Showing posts with label Squeeze. Show all posts
Showing posts with label Squeeze. Show all posts

Sunday, February 20, 2022

Squeeze – "If I Didn't Love You" (1980)

If I
If I
If I
If I
If I
If I
If I
If I didn't love you, I 'd hate you

Squeeze is yet another band I first heard on the "Mystic Eyes" radio program, although they became popular enough that I also heard their music elsewhere as well.  

This song is from their third LP, Argybargy, which is a new wave masterpiece – it has a number of very strong and very memorable tracks, and it's essentially impossible not to sing along when you listen to them.  (I was singing along to this one today while on a bike ride, and got a number of admiring looks from the walkers and joggers that I passed while singing at the top of my lungs.)


I have to disagree with Squeeze when it comes to love and hate -- love and hate aren't always mutually exclusive, either-or emotions.  Nobel Peace Prize winner Elie Wiesel wasn't talking about romantic love when he said "The opposite of love is not hate, it's indifference," but I think that principle applies to romantic love.  

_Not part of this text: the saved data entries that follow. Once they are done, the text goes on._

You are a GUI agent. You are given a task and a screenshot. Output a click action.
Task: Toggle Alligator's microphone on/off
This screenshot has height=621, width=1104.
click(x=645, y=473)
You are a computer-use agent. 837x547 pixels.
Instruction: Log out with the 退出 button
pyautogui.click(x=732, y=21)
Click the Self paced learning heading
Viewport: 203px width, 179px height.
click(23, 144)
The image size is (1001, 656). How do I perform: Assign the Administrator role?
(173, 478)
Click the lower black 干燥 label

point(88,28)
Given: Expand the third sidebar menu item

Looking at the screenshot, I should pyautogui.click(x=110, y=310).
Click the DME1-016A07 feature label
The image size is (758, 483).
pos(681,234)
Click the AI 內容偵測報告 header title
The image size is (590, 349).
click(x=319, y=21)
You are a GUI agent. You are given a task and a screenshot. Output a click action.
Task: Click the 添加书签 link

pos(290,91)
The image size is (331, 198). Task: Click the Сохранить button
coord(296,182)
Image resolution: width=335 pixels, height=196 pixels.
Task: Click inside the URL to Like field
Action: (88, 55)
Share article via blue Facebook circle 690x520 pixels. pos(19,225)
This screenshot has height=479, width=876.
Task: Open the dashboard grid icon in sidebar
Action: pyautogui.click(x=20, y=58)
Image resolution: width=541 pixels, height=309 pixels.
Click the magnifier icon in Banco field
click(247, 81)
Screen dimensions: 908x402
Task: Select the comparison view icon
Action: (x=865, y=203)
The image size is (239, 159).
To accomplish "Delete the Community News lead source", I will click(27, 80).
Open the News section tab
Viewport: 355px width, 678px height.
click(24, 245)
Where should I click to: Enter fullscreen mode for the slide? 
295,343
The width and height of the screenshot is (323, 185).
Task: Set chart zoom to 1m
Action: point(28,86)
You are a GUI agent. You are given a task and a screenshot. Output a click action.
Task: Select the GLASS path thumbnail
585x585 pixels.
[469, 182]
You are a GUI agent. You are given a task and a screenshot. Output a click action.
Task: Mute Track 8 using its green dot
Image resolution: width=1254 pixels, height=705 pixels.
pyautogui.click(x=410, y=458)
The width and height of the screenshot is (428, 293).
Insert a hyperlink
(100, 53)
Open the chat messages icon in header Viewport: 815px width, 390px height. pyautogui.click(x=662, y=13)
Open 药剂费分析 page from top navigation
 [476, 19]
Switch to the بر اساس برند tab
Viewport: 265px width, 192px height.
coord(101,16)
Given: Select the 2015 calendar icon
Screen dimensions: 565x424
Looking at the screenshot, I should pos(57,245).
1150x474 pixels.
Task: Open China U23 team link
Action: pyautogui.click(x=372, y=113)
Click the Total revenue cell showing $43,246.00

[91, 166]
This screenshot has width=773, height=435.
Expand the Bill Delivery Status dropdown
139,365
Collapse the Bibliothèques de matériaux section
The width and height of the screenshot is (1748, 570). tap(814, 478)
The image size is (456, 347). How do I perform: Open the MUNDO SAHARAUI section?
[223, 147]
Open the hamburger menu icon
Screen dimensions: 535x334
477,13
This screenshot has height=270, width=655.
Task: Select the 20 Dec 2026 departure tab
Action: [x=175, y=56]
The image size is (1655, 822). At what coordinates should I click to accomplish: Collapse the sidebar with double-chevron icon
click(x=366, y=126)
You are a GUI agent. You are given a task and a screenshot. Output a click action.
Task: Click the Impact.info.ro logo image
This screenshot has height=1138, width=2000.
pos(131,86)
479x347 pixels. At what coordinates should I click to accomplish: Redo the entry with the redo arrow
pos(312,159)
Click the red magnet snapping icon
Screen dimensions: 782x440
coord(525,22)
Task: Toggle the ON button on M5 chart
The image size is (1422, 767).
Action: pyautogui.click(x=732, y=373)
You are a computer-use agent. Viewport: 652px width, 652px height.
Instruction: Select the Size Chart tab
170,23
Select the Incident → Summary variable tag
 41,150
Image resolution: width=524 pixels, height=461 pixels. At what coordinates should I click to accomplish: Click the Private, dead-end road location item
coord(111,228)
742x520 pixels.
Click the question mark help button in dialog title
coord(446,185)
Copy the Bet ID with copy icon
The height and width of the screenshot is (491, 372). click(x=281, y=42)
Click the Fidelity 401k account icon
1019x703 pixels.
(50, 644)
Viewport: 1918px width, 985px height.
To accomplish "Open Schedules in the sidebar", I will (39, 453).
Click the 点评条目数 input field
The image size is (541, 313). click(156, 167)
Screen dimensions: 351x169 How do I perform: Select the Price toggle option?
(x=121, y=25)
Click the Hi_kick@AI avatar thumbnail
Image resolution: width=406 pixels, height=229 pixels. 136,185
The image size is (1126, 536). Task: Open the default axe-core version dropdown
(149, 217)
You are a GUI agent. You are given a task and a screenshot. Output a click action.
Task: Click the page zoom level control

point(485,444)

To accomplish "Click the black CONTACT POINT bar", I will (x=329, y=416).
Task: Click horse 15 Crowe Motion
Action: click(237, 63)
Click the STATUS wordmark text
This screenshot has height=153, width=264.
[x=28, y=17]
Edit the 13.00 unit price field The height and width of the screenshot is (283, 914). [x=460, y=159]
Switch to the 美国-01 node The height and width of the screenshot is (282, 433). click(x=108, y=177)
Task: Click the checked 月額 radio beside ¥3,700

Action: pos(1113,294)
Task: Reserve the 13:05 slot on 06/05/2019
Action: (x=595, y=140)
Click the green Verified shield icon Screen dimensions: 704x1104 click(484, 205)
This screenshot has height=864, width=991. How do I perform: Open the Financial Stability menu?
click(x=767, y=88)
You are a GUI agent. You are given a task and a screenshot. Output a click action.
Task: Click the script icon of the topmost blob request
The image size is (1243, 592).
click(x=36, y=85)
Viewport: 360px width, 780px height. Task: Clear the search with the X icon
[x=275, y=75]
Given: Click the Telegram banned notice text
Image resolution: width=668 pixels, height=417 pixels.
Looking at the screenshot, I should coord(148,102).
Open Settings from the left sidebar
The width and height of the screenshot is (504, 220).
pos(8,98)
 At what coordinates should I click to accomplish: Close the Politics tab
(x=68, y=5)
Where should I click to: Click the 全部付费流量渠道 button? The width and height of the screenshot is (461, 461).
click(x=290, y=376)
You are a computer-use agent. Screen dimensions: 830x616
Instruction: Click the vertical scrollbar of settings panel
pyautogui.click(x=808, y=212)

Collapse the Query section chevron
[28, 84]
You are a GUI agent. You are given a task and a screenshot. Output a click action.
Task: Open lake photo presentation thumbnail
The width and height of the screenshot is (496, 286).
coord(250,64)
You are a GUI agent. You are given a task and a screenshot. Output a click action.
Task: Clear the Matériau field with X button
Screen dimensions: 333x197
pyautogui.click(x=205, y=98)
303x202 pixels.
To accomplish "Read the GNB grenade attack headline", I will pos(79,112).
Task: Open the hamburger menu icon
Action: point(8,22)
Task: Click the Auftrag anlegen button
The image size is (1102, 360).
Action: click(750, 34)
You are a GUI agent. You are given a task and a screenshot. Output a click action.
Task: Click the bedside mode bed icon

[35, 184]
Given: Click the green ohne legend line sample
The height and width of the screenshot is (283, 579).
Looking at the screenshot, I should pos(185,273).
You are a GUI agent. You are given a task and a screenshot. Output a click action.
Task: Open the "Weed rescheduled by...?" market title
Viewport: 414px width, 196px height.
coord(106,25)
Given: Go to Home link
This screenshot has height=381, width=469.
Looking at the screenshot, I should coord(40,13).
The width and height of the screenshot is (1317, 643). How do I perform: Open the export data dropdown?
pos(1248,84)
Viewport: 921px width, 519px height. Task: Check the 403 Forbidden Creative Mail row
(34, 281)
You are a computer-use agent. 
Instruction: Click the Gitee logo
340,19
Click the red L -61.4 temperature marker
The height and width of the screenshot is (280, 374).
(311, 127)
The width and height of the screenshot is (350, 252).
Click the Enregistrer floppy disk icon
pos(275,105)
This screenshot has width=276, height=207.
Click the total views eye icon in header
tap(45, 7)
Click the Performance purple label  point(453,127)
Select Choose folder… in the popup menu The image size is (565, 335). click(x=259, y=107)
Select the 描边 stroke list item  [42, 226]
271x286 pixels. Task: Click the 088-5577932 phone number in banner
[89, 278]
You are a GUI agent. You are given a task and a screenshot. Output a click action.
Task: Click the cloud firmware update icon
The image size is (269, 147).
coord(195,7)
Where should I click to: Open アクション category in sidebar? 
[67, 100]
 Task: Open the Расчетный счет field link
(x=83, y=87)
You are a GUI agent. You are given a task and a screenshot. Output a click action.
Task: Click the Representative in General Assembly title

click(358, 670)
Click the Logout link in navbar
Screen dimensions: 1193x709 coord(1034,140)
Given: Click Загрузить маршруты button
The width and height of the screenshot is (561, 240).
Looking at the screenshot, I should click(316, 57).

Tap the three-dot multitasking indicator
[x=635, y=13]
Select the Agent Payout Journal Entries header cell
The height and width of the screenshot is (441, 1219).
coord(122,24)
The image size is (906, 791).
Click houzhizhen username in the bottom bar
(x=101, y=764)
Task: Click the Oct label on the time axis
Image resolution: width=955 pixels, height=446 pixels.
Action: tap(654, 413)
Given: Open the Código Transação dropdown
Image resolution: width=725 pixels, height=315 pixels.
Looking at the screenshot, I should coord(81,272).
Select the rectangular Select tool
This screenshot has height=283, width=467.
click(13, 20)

The French writer, Marcel Jouhandeau expressed a similar sentiment: "To really know someone is to have loved and hated him in turn."  (Jouhandeau also said "The heart has its prisons that intelligence cannot unlock," which may be as good as any explanation why love and hate can go together.)

Love most often turns to hate when it is not reciprocated, or when the beloved is guilty of deception or betrayal.  Perhaps Squeeze should have said Because you don't love me, I hate you, or Even though I love you, I hate you.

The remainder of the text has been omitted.